Sandboxing

You are handing real code to an AI and letting it run. Seaport keeps every run sealed off from your machine, so a misbehaving agent cannot do damage. You just see the result and move on.

The Docker backend

Docker is the default. Pick it explicitly with --backend docker. The agent and verifier phases each run in their own container, with:

  • A read-only task mount, so the task inputs cannot be modified.
  • Writable /app, /logs, /tmp, and /run, and nothing else.
  • Dropped Linux capabilities and no-new-privileges.
  • A read-only container root filesystem.
  • A non-root user.
  • Limits on CPU, memory, swap, PID count, and wall-clock time.
  • A per-phase network mode taken from task.toml.

Network policy

Set network_mode in the [environment] section of task.toml:

  • no-network for isolated tasks. This is the safe default.
  • public when a task genuinely needs network access.
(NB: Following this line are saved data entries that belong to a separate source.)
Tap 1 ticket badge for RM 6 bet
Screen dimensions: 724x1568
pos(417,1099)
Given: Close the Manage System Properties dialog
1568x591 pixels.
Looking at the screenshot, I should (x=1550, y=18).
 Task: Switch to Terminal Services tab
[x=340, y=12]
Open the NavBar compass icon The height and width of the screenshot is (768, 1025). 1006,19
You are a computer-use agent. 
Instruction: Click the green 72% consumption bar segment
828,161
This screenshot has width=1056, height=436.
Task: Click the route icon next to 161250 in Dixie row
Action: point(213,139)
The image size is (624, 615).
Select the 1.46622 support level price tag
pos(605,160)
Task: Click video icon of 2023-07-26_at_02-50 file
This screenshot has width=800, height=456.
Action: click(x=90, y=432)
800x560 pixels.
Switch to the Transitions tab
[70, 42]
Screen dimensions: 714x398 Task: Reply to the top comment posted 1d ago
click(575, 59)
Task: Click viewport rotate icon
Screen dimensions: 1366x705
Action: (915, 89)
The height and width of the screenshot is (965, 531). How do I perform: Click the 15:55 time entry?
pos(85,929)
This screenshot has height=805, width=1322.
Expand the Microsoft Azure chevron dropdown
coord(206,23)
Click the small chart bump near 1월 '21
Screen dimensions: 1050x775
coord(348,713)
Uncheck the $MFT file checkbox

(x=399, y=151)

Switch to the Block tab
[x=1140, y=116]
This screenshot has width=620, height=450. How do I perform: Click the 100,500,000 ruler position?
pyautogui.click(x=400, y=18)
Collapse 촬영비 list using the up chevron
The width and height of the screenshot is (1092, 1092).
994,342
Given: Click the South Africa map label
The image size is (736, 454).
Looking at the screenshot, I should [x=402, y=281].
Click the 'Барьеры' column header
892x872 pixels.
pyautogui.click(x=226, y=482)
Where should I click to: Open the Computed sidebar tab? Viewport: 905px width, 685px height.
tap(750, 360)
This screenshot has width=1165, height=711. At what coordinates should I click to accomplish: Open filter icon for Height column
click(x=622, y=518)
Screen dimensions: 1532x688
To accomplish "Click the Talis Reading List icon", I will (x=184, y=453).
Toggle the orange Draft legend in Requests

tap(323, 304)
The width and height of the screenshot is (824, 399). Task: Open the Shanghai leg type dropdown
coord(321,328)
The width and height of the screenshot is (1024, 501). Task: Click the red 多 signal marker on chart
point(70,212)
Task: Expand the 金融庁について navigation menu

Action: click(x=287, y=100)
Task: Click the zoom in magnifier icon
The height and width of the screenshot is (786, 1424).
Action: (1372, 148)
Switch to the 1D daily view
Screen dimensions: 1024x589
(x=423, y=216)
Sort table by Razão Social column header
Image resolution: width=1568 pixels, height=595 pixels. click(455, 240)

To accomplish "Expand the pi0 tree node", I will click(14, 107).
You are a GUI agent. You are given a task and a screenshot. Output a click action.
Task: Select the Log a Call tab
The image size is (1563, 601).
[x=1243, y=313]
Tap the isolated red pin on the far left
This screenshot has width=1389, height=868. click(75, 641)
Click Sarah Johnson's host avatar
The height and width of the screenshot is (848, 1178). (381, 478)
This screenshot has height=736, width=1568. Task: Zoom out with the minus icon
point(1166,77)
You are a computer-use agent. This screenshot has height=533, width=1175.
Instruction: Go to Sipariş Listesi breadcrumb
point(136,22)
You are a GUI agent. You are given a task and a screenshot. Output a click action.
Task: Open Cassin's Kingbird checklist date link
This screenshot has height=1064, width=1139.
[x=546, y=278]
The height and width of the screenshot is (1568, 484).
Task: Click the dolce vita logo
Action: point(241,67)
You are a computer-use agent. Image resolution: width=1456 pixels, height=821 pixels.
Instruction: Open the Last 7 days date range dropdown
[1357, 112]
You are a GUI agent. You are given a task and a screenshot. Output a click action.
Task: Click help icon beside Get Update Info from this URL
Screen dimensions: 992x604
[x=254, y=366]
You can override the network mode per phase in [agent] or [verifier], so an agent can fetch dependencies while the verifier stays offline, or the reverse.

The unsafe-local backend

For trusted local debugging, Seaport can run task scripts as plain host subprocesses:

seaport run -p path/to/task -a oracle --backend unsafe-local

Why Docker

Tasks are ordinary Linux environments: Dockerfiles, shell scripts, and verifier scripts. Docker runs them as written, with no rewrite into Rust or WebAssembly, while still providing process isolation, filesystem isolation, network policy, and resource limits. Stronger isolation layers such as gVisor and Firecracker fit as future runtime choices on top of the same model. See Architecture for the reasoning.